Wisconsin Gubernatorial Candidate Supporting Repeal of Wisconsin’s Asbestos Bankruptcy Trust Transparency Act
Wisconsin gubernatorial candidate Mary Burke has announced that, if she translates last week’s primary victory into a general election victory this fall, she will repeal Act 154, Wisconsin’s new asbestos bankruptcy trust transparency law. Burke supports the proposed Assembly bill to repeal Act 154, which was signed by Wisconsin Gov. Scott Walker in March 2014. More than 100,000 Wisconsin veterans and various lobbyists opposed the enactment of Act 154, and apparently the fight is not yet over.
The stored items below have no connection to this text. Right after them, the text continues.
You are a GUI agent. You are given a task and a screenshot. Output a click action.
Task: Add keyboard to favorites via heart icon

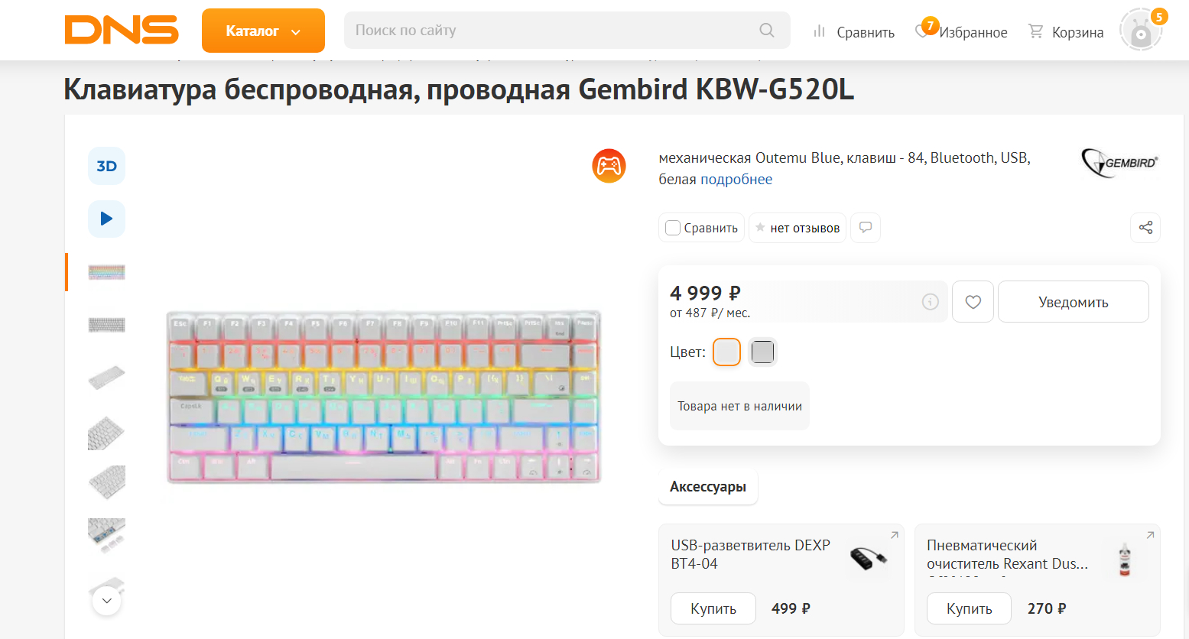pyautogui.click(x=973, y=302)
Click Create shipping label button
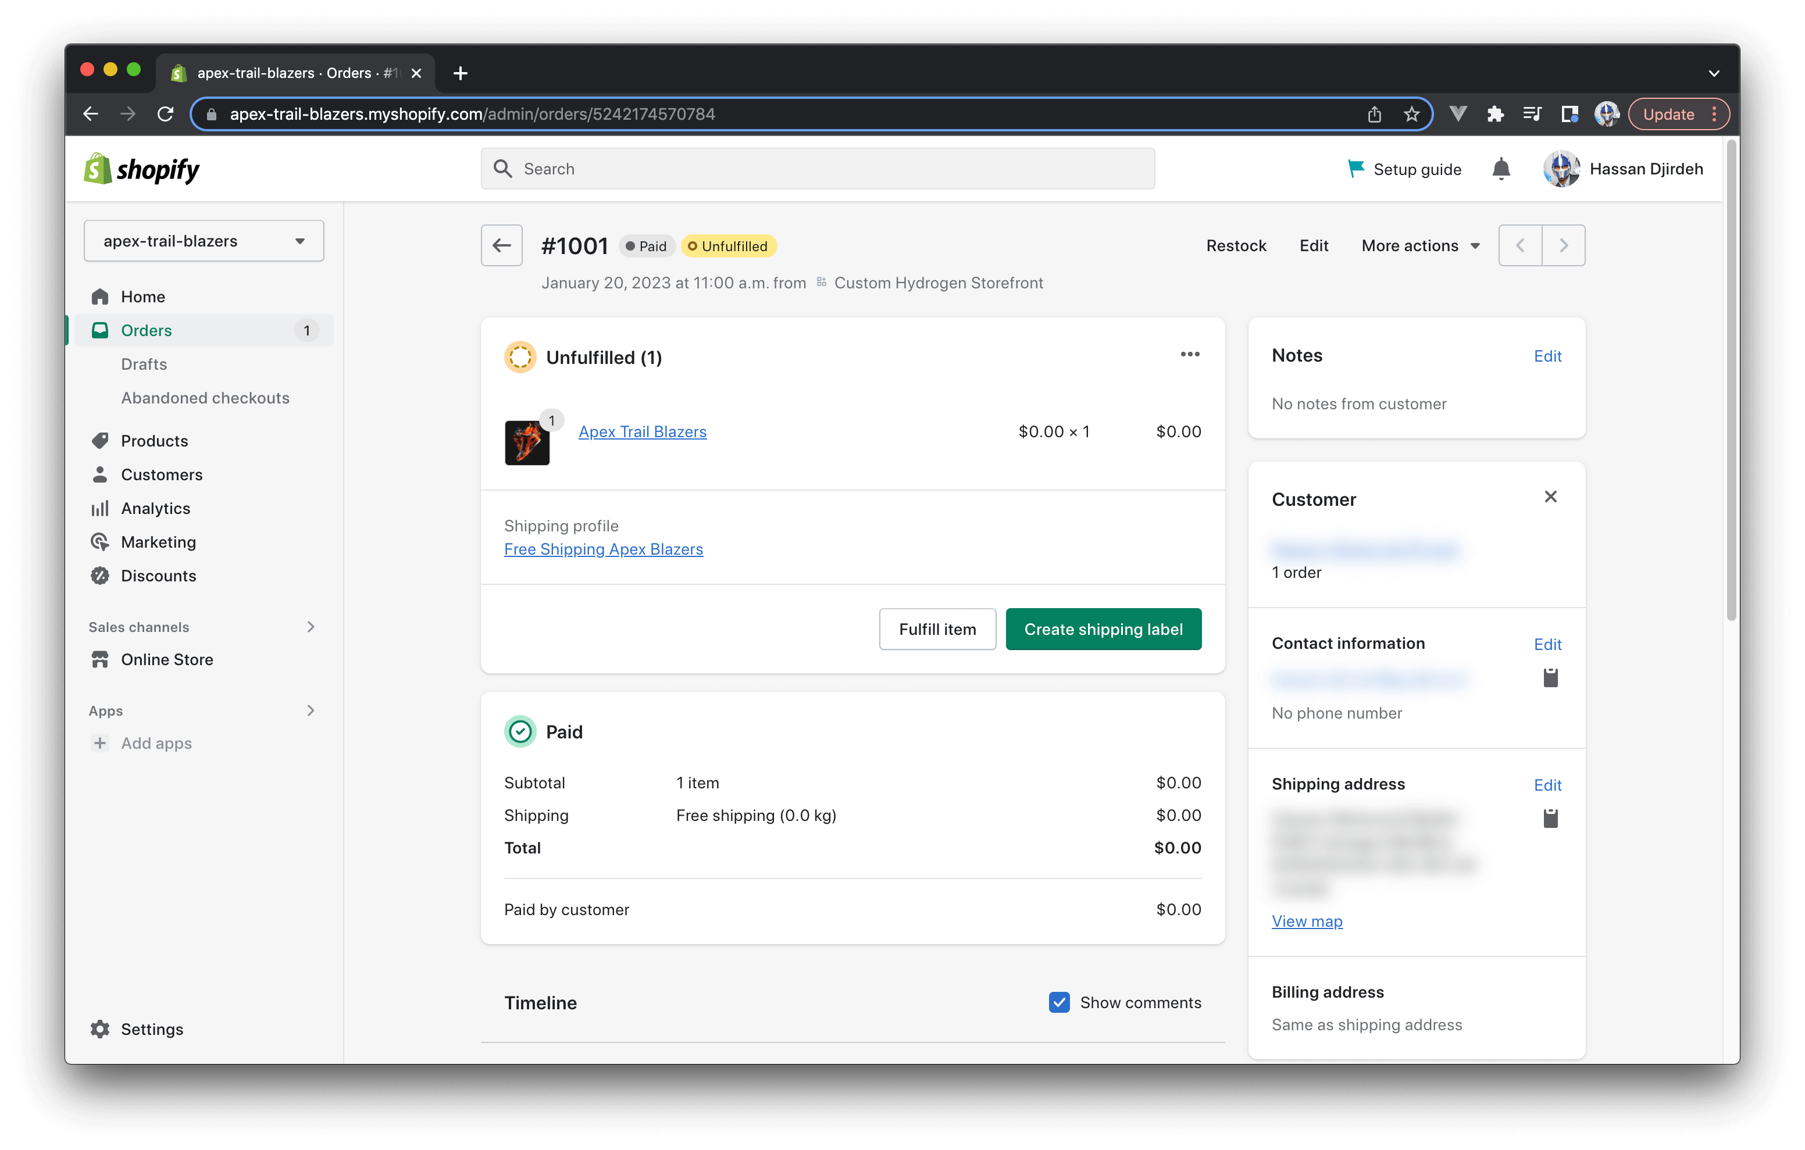Viewport: 1805px width, 1150px height. point(1103,628)
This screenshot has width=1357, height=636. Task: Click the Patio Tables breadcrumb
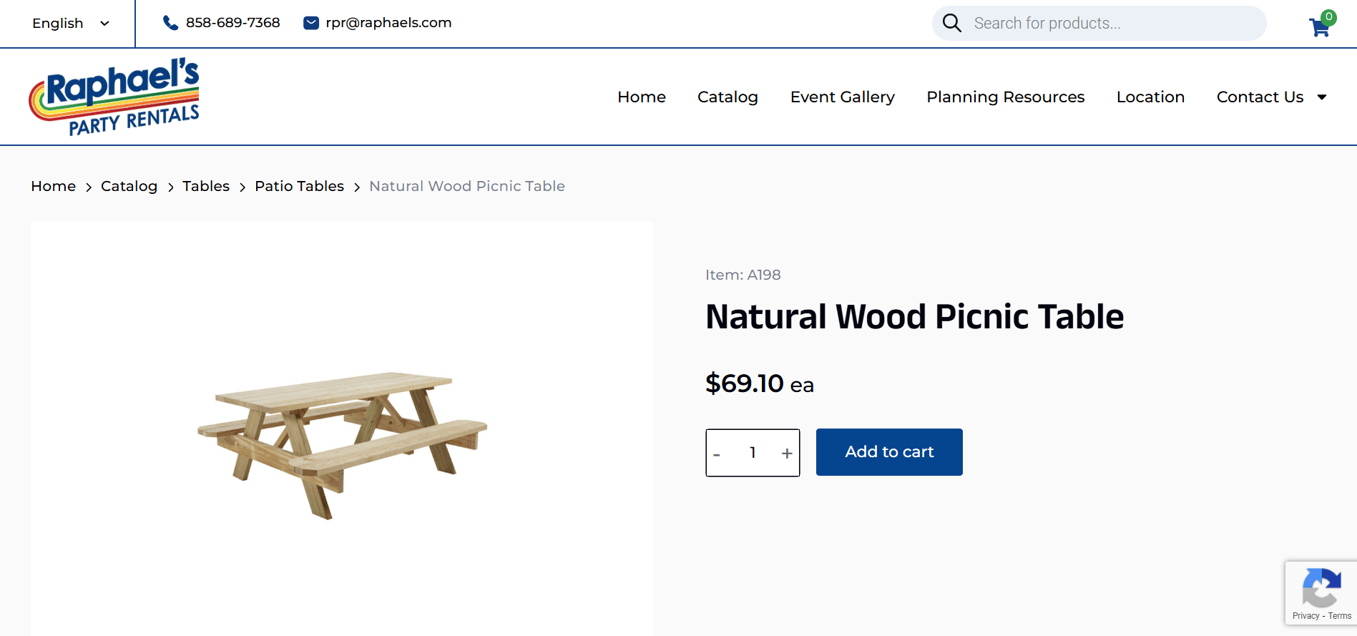pyautogui.click(x=299, y=186)
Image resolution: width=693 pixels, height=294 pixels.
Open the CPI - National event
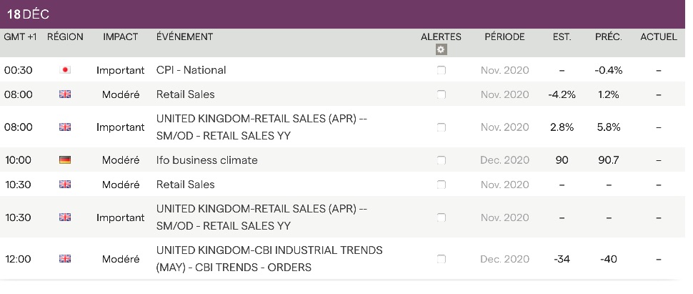(191, 70)
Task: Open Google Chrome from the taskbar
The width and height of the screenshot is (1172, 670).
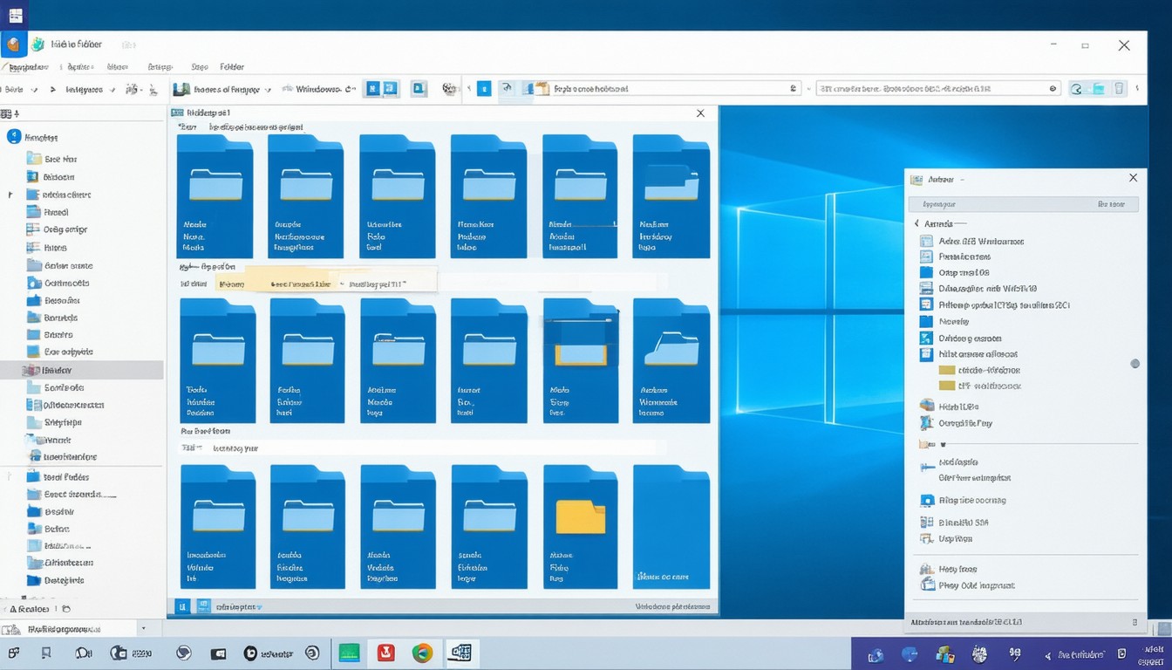Action: [x=423, y=653]
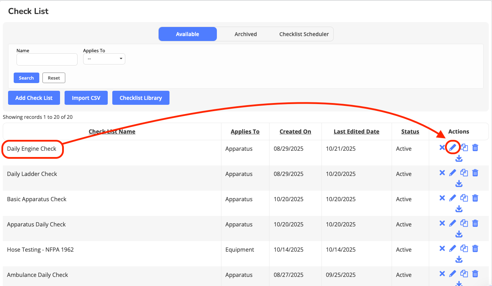Delete the Daily Ladder Check checklist
This screenshot has height=286, width=492.
(475, 173)
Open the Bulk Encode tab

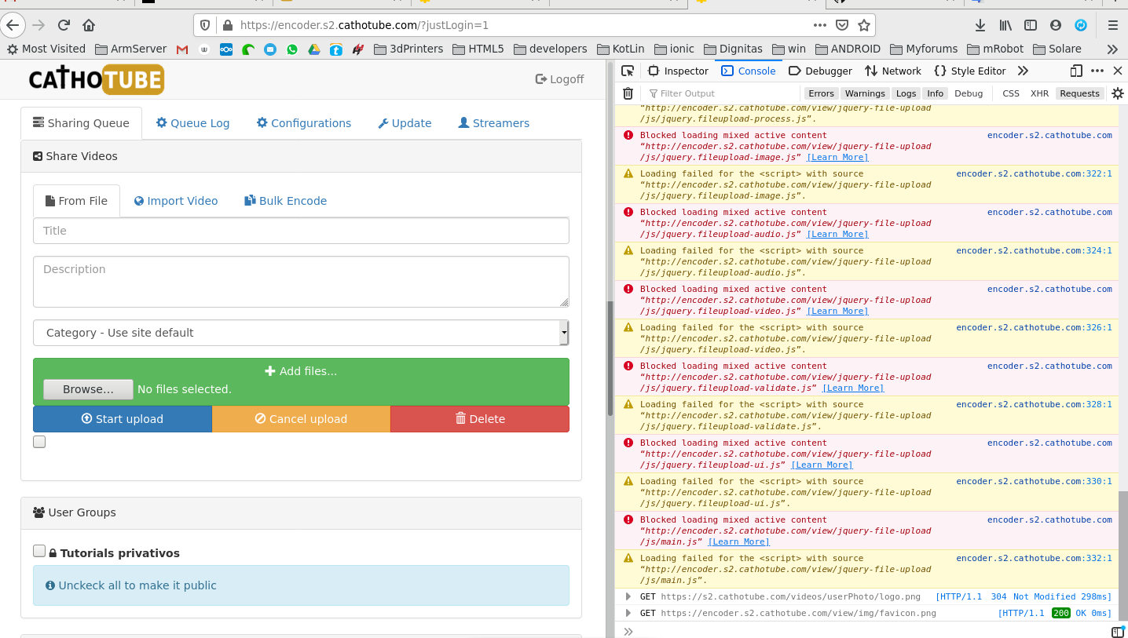coord(285,200)
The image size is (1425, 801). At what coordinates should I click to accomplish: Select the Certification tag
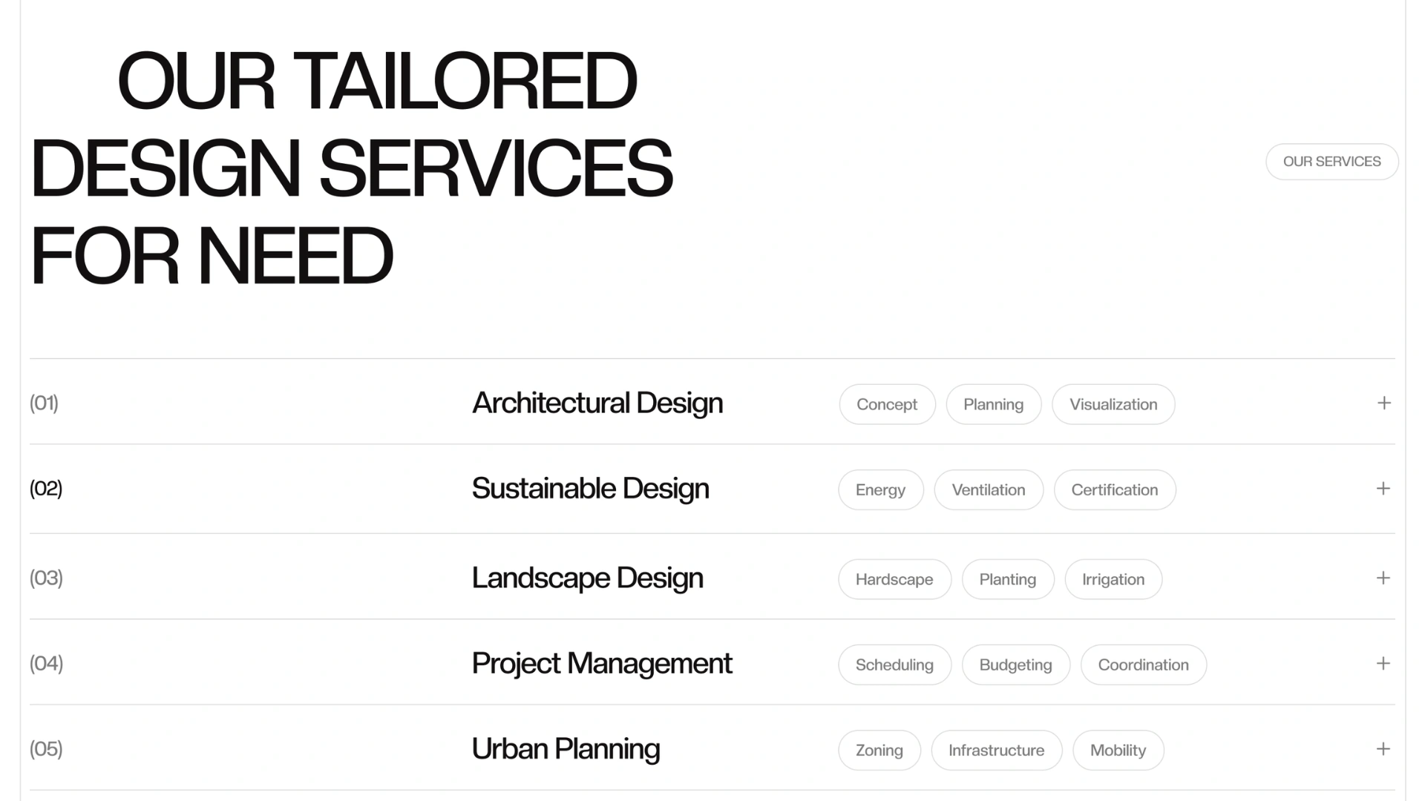pos(1115,490)
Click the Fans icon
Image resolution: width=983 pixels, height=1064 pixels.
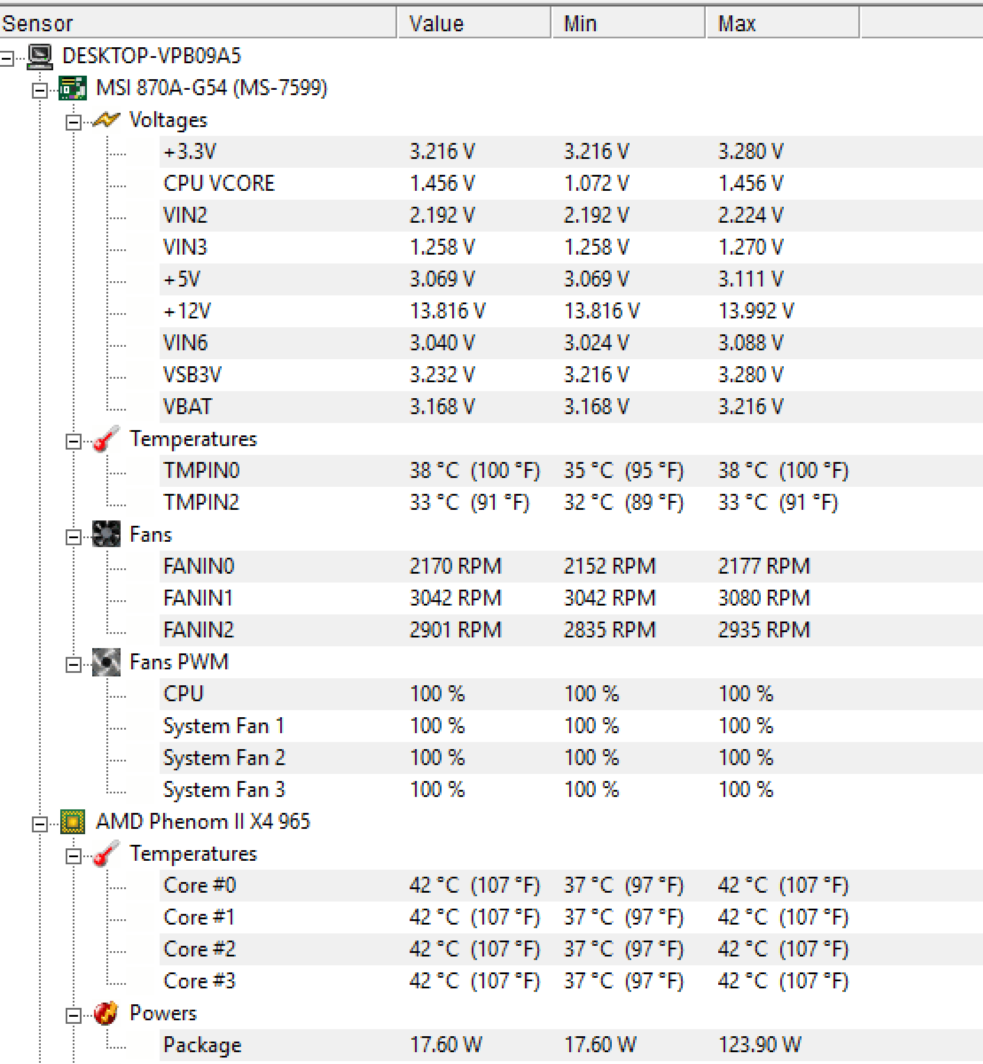pyautogui.click(x=106, y=535)
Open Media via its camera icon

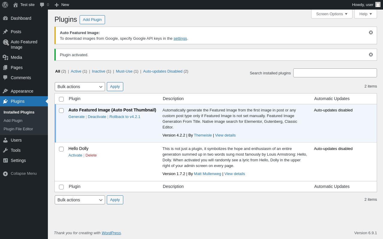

Act 154, which applies to lawsuits filed on or after March 29, 2014, requires asbestos plaintiffs to disclose all potential and pending asbestos trust claims via sworn statements, and sets guidelines for the substance and effects of the required disclosure. The plaintiff’s sworn statement must include “the name, address, and contact information for the asbestos trust, the amount claimed by the plaintiff, the date that the plaintiff filed the claim, the disposition of the claim and whether there has been a request to defer, delay, suspend, or toll the claim against the asbestos trust.”
To enhance transparency, the Act allows this information to be used in court: “Trust claims materials and trust governance documents are admissible in evidence. No claims of privilege apply to trust claims materials or trust governance documents.” The Act broadly defines “trust claims materials” as all documents and information relevant or related to a pending or potential claim against an asbestos trust. These materials include claims forms and supplementary materials, proofs of claim, affidavits, depositions and trial testimony, work history, and medical and health records. The plaintiff is obligated to supplement the information and materials provided within 30 days after filing an additional claim or receiving additional information or documents related to any asbestos trust claim.
In addition, under the Act, the defendants may identify additional asbestos bankruptcy trusts that the defendants reasonably believe the plaintiff should file claims with, even if these trusts are not identified by the plaintiff. Upon motion of the defendants with supporting documentation, the court may order the plaintiff to file claims against defense-identified asbestos trusts.
Further, the Act provides that trust documents may be used at trial “to support a jury finding that the plaintiff may have been exposed to products for which the trust was established to provide compensation and that such exposure may be a substantial factor in causing the plaintiff’s injury that is at issue in the action.”
The Act also governs trial verdicts and the plaintiff’s ability to collect damages. For a verdict where the defendant is negligent, the plaintiff may not collect any amount of damages until after the plaintiff assigns to the defendant all rights and claims against asbestos trusts.
Wisconsin’s Act 154 is thus a model for increased transparency between the bankruptcy and civil systems. That it faces possible repeal threatens that transparency, without providing any fairer compensation to injured workers.